A Câmara dos Deputados aprovou nesta quinta-feira (3) a Medida Provisória (MP) 1.357/2026, que acaba com a chamada “taxa das blusinhas” sobre compras internacionais de até US$ 50. A proposta, que já havia passado por uma comissão mista do Congresso, agora segue para análise do Senado. A medida precisa ser aprovada pelas duas Casas até 8 de setembro para não perder a validade.
A MP foi editada pelo governo federal em maio e passou a zerar o Imposto de Importação para remessas internacionais de até US$ 50 realizadas dentro do programa Remessa Conforme. Antes da mudança, essas compras estavam sujeitas a uma alíquota de 20%, criada em 2024 e que ficou conhecida popularmente como “taxa das blusinhas”.
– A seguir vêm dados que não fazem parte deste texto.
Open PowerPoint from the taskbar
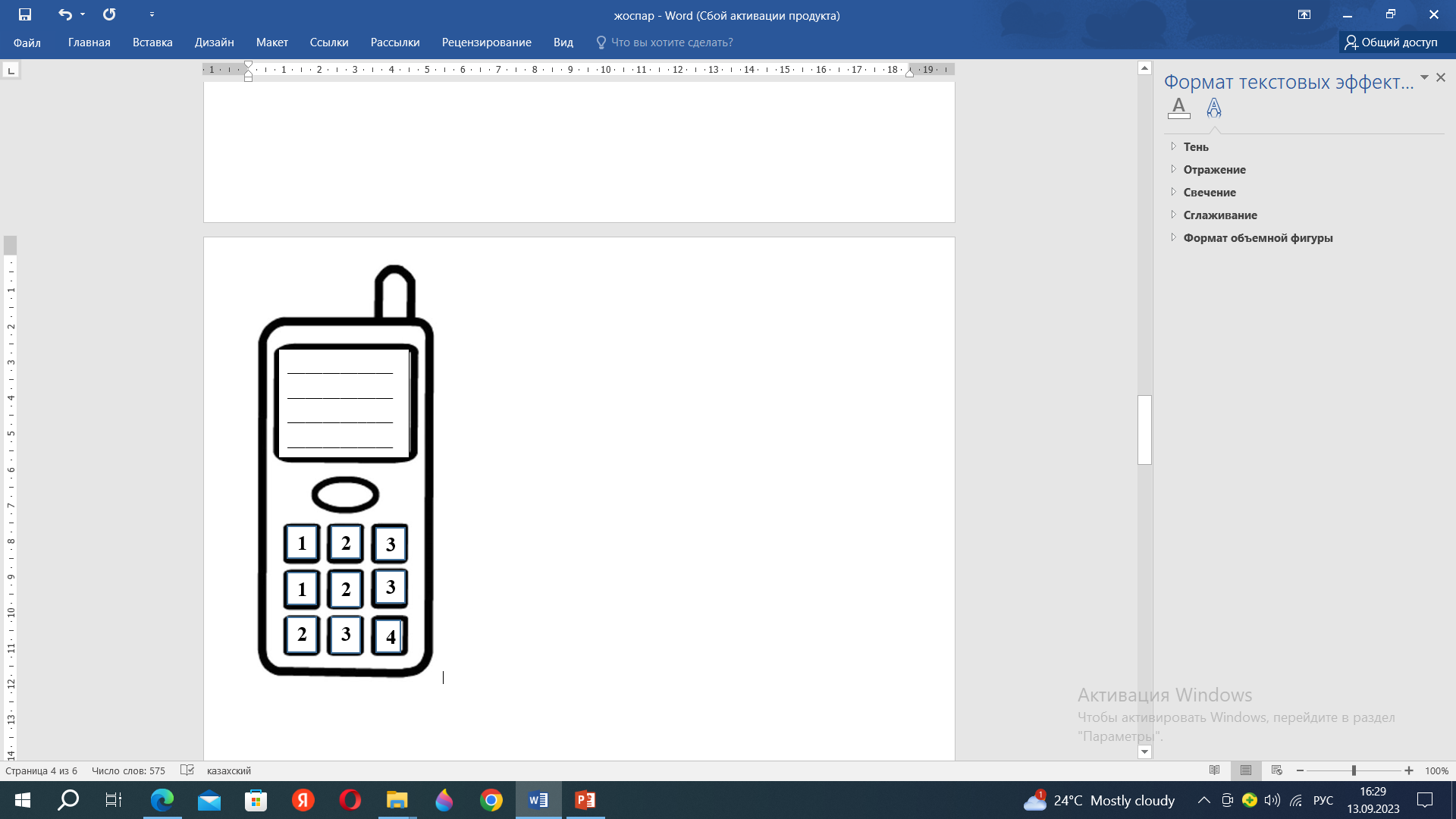This screenshot has height=819, width=1456. (x=585, y=800)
Apesar do nome, a cobrança não se restringia a roupas. O imposto atingia diferentes produtos adquiridos em plataformas internacionais de comércio eletrônico, incluindo sites e aplicativos populares entre os consumidores brasileiros.
Como fica a tributação
Com a aprovação do texto, as compras internacionais de até US$ 50 ficam com alíquota zero de Imposto de Importação. A proposta também altera a tributação para remessas de valores maiores.
Para compras de até US$ 3 mil, a alíquota de importação prevista no texto cai de 60% para 30%. A mudança representa uma redução significativa na tributação de produtos adquiridos fora do país.
O texto também prevê avaliações periódicas dos efeitos da política de isenção, permitindo que o governo e o Congresso acompanhem os impactos da medida sobre consumidores, empresas brasileiras e o mercado nacional.
Fim da taxa divide opiniões
A chamada taxa das blusinhas foi criada em 2024 com o argumento de aumentar a concorrência entre empresas brasileiras e plataformas estrangeiras. A cobrança, no entanto, passou a gerar forte debate entre consumidores, representantes do varejo e do setor industrial.
Para os consumidores, o fim do imposto pode representar redução no preço final das compras internacionais. Já setores da indústria e do comércio brasileiro argumentam que a isenção pode aumentar a concorrência com produtos estrangeiros e prejudicar empresas instaladas no país.
Durante a tramitação da MP, foram apresentadas propostas para criar mecanismos de proteção ou compensação para empresas brasileiras, mas a relatora, senadora Leila Barros, rejeitou medidas que previam benefícios fiscais ou compensações específicas para o setor produtivo nacional.
A relatora também manteve no texto a possibilidade de revisão periódica dos efeitos da isenção, permitindo avaliar posteriormente os impactos econômicos da mudança.
Texto ainda precisa passar pelo Senado
Apesar da aprovação na Câmara, o fim definitivo da taxa das blusinhas ainda depende do Senado. O prazo é considerado apertado, já que a MP perde a validade em 8 de setembro caso não seja aprovada pelo Congresso.
A votação ocorre poucos dias depois de a comissão mista responsável pela análise da medida aprovar o relatório de Leila Barros. Na ocasião, o texto foi encaminhado primeiro à Câmara e, depois da aprovação pelos deputados, deverá ser analisado pelos senadores.
Se o Senado aprovar a proposta sem novas alterações, a medida que atualmente tem efeito provisório poderá ser mantida de forma definitiva. Caso o texto seja modificado, será necessário avaliar novamente a tramitação antes do encerramento do prazo.
A aprovação representa uma mudança importante nas regras para compras internacionais de baixo valor e pode afetar diretamente consumidores que utilizam plataformas estrangeiras para adquirir roupas, eletrônicos, acessórios e outros produtos.